When Chiarelli traded defenseman Johnny Boychuk to the New York Islanders prior to the start of the regular season, some observers thought the Bruins would struggle on the back end, a notion that gained steam after captain Zdeno Chara suffered a torn ligament in his left knee on Oct. 23.

It certainly didn't help when Kevan Miller suffered a dislocated shoulder and Torey Krug missed four games with a broken pinky finger.

Boston has had its difficulties on defense, but the additions of Joe Morrow, David Warsofsky and Zach Trotman have helped neutralize those deficiencies. Morrow has been the most consistent during his nine games. Warsofsky played only four games after his recall from Providence before suffering a groin injury and remains sidelined. Trotman also played nine games; he was recently assigned to Providence but then quickly recalled after Bruins defenseman Adam McQuaid suffered a broken thumb Tuesday. McQuaid will miss six to eight weeks.

The young defensemen's presence is turning Matt Bartkowski into a better player. After spending the majority of this season as a healthy scratch, he played the best game of his career Tuesday against the St. Louis Blues. Obviously, watching younger players earn the opportunity over him helped motivate Bartkowski.

Morrow, a former first-round pick (No. 23 overall) by the Pittsburgh Penguins in 2011, has played well for the Bruins. He's known for his offensive ability, but he's been reliable on defense.

"Things are going pretty solid," Morrow said. "Just trying to keep things simple, stay in the lineup and contribute in a way that I haven't really contributed before, kind of the whole defensive aspect of things."

He has helped calm the Bruins' early-season woes with his hockey sense, his consistency and his ability to move the puck out of the zone. Morrow possesses a big shot and won't hesitate to pinch in the offensive zone when needed, but his sound two-way play can be relied upon by management, the coaching staff and his teammates. He's finally seizing his opportunity.

◆ **STATED EXERCISE 1**: From the records, copy the lines between the one containing "1767x994 pixels. At" and the one containing "click(x=80, y=736)", inclusive. Omit the pictures.

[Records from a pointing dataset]
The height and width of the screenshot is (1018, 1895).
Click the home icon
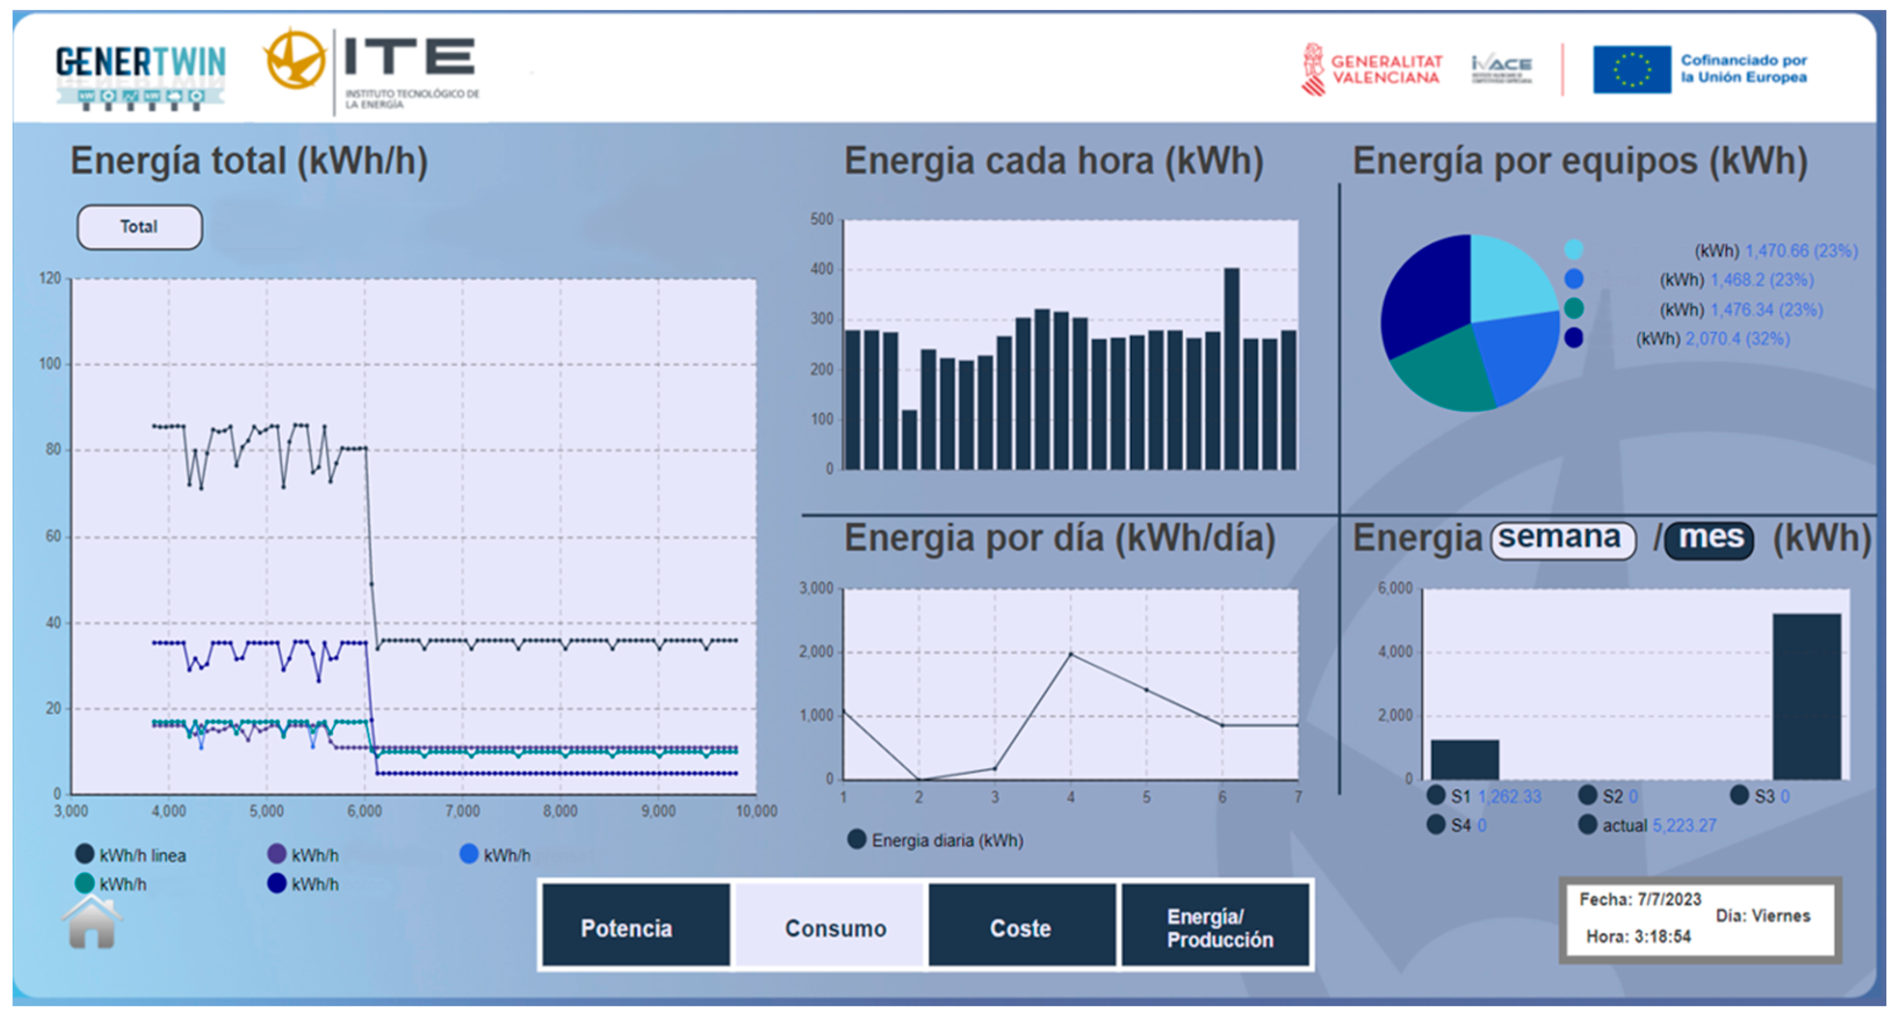pyautogui.click(x=91, y=923)
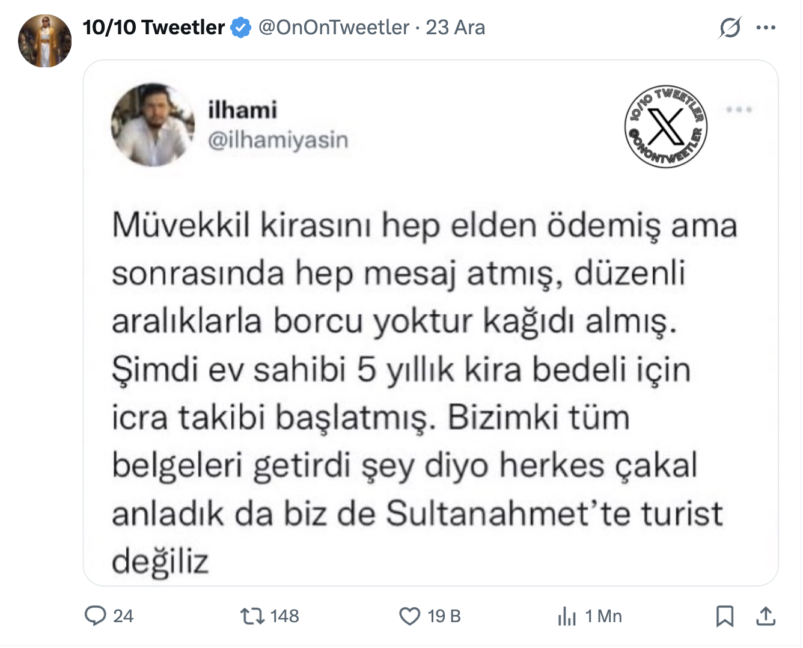Click the share upload icon
Viewport: 803px width, 648px height.
click(x=765, y=616)
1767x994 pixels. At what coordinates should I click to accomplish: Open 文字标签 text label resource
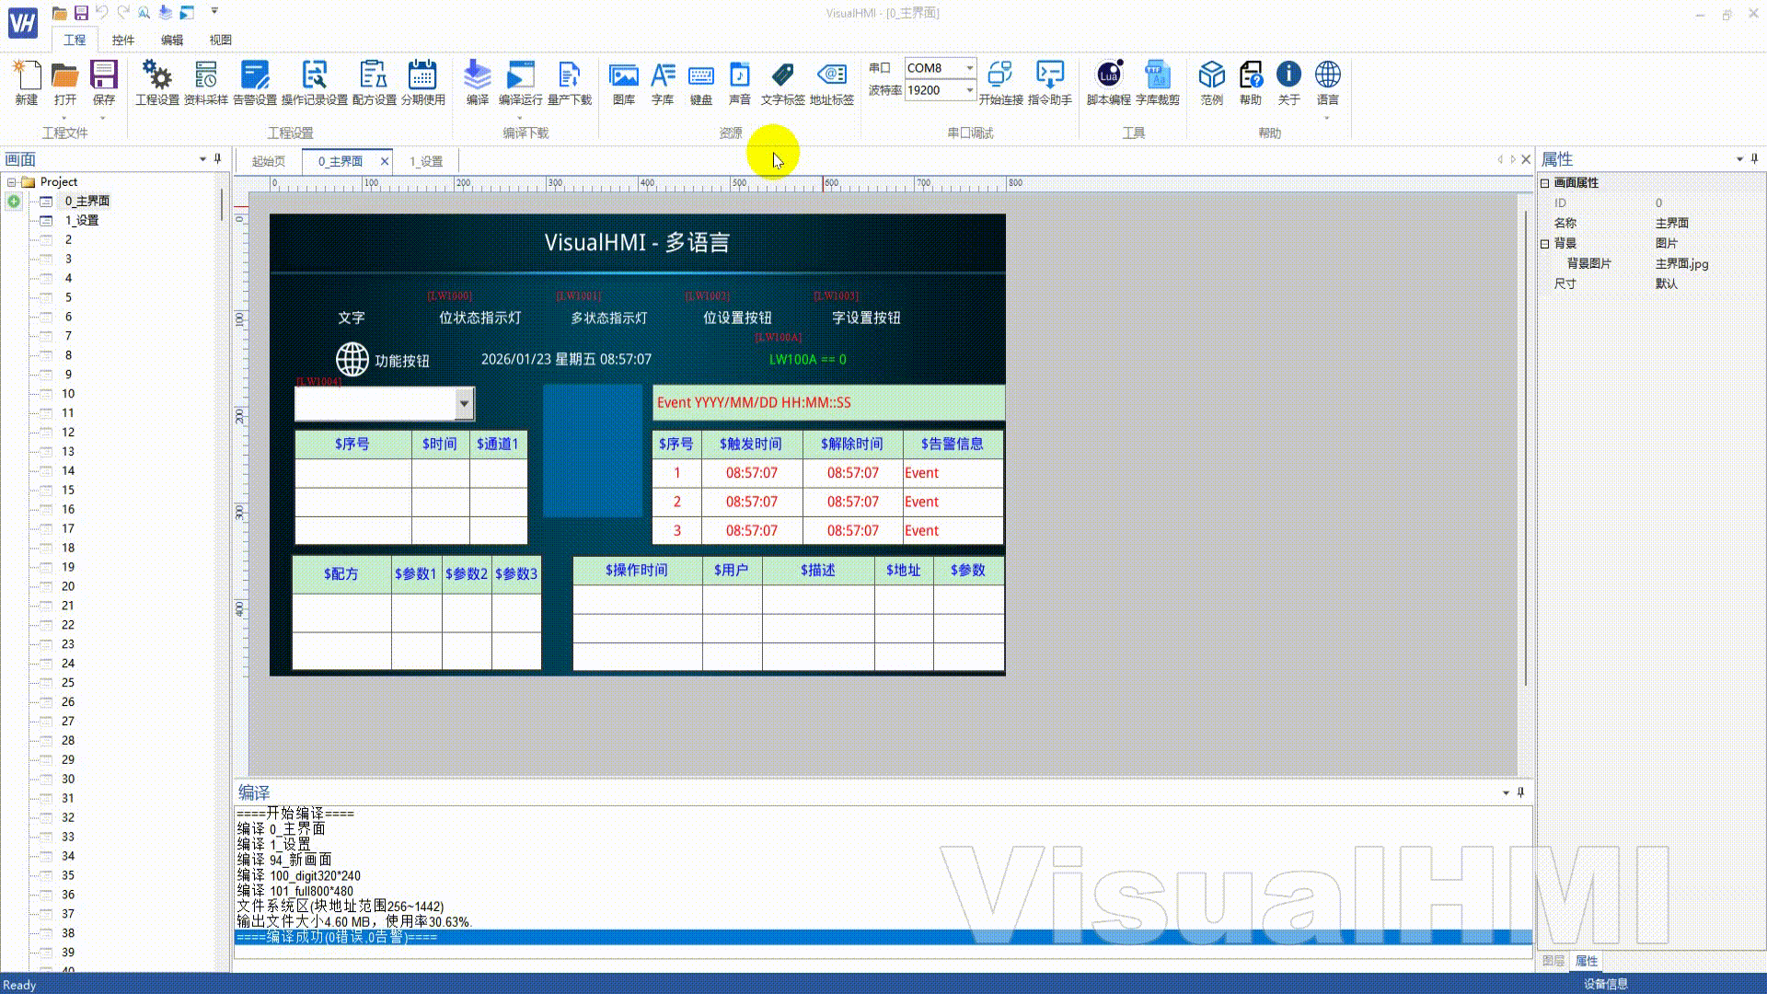pos(782,82)
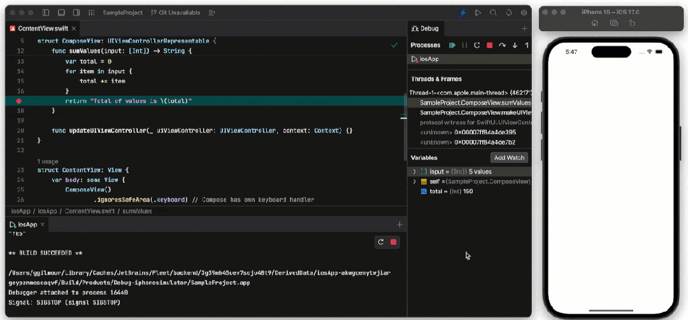Viewport: 688px width, 320px height.
Task: Click the Add Watch button
Action: 509,158
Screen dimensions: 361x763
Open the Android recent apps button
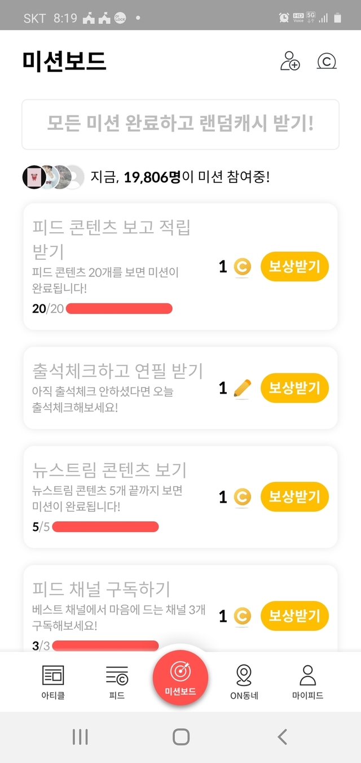click(x=80, y=736)
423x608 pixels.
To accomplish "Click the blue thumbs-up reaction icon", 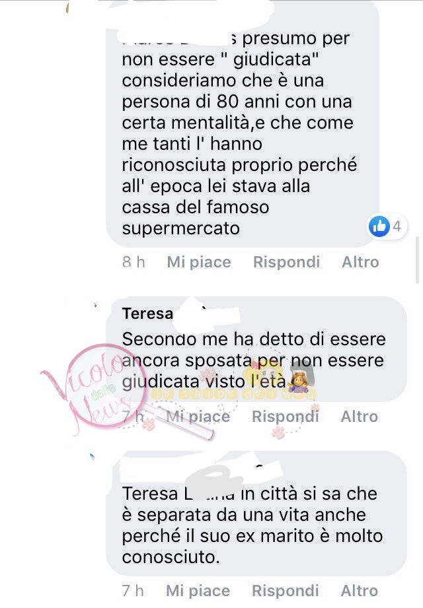I will tap(379, 226).
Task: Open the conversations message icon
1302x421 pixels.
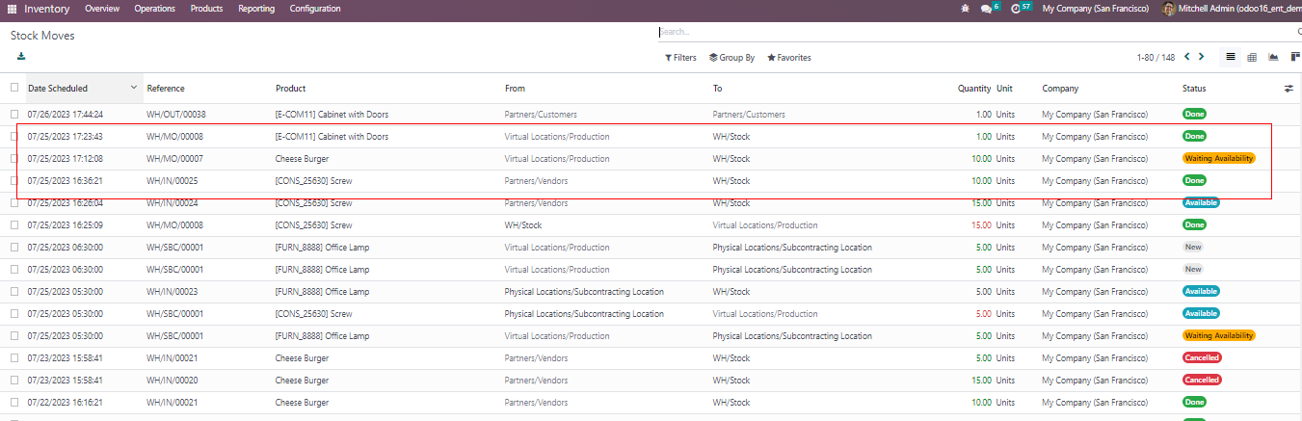Action: click(x=986, y=9)
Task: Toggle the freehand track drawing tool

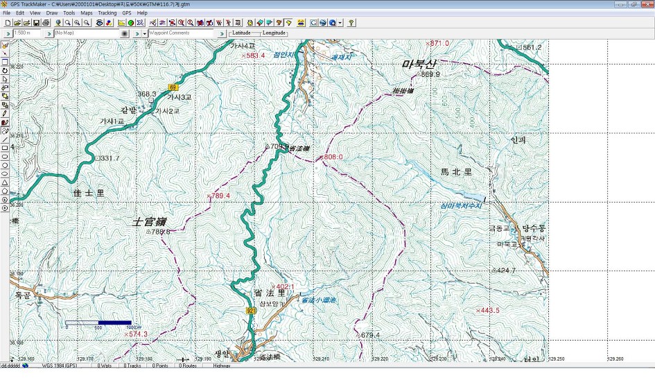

◆ **STATED EXERCISE 2**: Using the text on the Bruins' defense, answer yes or no to each statement and quote the words that decide it: (a) Zdeno Chara tore a ligament in his right knee. (b) Adam McQuaid will be out six to eight weeks. (c) David Warsofsky played nine games before his injury.

◆ **WRITTEN RESPONSE 1**:
1767x994 pixels. At what coordinates should I click to accomplish: Open 文字标签 text label resource
pos(782,82)
Viewport: 688px width, 320px height.
Task: Click the Add Watch button
Action: 509,158
Screen dimensions: 361x763
Open the Android recent apps button
click(x=80, y=736)

◆ **WRITTEN RESPONSE 2**:
(a) No: "Zdeno Chara suffered a torn ligament in his left knee on Oct. 23."
(b) Yes: "McQuaid will miss six to eight weeks."
(c) No: "Warsofsky played only four games after his recall from Providence before suffering a groin injury and remains sidelined."